Но что делать, если уже все давно решено и решение принято правильное.
– А ты? Что ты будешь делать все это время? – Ваня не уговаривал, не пытался ее переубедить. Решила – значит, таков ее выбор. И Аня была ему очень благодарна за это.
– Мама берет отпуск, поедем с ней на дачу. – Аня сказала полуправду, ведь в свободное от школы моделей время они так и собирались делать. – Хотим наконец заняться благоустройством загородной виллы, – лукаво улыбнулась она. – А когда ты вернешься, мы обязательно поедем туда вместе. Вот ты и оценишь мой вкус и труды. Я так буду без тебя скучать, что разрешу вносить любые изменения.
– Согласен, – улыбнулся Ваня в ответ и приобнял девушку за плечи.
– Так что отдыхай в Праге на полную катушку, потому что, вернувшись, станешь бесплатной рабочей силой. Всегда мечтала побыть рабовладельцем, – хихикнула она.
– Я всю жизнь готов быть твоим рабом. Только ты не разлюби меня, пожалуйста. – Ваня остановился, долго и пристально смотрел ей в глаза.
Темно-каштановые волосы нежно обвивали круглое улыбающееся личико, широко распахнутые глаза искренне сияли любовью. «Ну не могут такие глаза врать! – подумал Иван. – Что же ты скрываешь от меня? Что встало между нами? Как узнать?»
Он прильнул пересохшими губами к любимому лицу. Так он не целовал ее еще никогда, с какой-то тоской и жаждой. Так целуют, прощаясь навсегда, так целуют, желая запечатлеть это мгновение на всю жизнь, так целуют, зная, что такое уже больше не повторится…
– Можно я провожу тебя в аэропорт? – тихо спросила Аня.
– Нет. Я и так не очень рад, что еду. Если ты еще будешь там стоять…
– Ваня, почему ты так прощаешься? Мне очень неприятно, ведь это всего лишь на месяц.
В ответ Иван проговорил:
– Мам, Ванька в депрессии. – Аня, лежа в постели, шепталась с мамой. – При таком его состоянии не порвется ли то, что нас так крепко связывало все это время? Я боюсь.
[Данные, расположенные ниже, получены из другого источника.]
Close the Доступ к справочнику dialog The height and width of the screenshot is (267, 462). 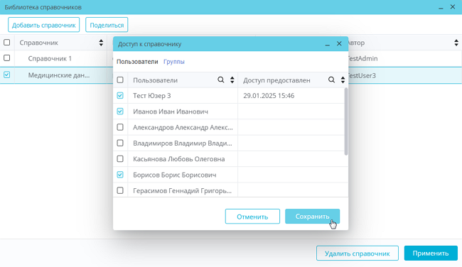point(339,43)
Я очень боюсь.
– То же самое ты говорила мне, когда поймала его восхищенный взгляд на ту девочку, Дэзи, кажется. Помнишь? Ты уж определись, чего боишься больше. Потерять его, когда он, влюбленный, тоскует по тебе или когда у него пропадет интерес к тебе? Согласись, что первое случается гораздо реже.
– Мама, он говорит, что готов всю жизнь быть моим рабом.
– Они все так говорят, – сказала мама, тщательно выбирая слова. – Я не хочу обидеть тебя или Ваню, пойми правильно. Это счастье, что вы нашли друг друга. Именно поэтому научись беречь свое счастье. Понимаешь разницу?
– Кажется, – кивнула Аня.
– Знаешь, сейчас затаскали выражение: «женщина – хранительница домашнего очага». А ты подумай на досуге, как этот огонь защитить от сквозняка, и как часто нужно подбрасывать новых дровишек, и стоит ли подливать масла в огонь.
– Мам, все-таки ты очень умная.
– Ну а я тебе про что? Спи, горе луковое.
– Почему луковое?
– Потому что ерундовое горе твое. Лук выбросишь, и слезы высохнут.
Марина Сергеевна вышла из комнаты и плотно прикрыла дверь. Глубоко вздохнув, она отправилась к мужу. «Вот уж действительно, если бы молодость знала, если бы старость могла», – промелькнуло у нее в голове.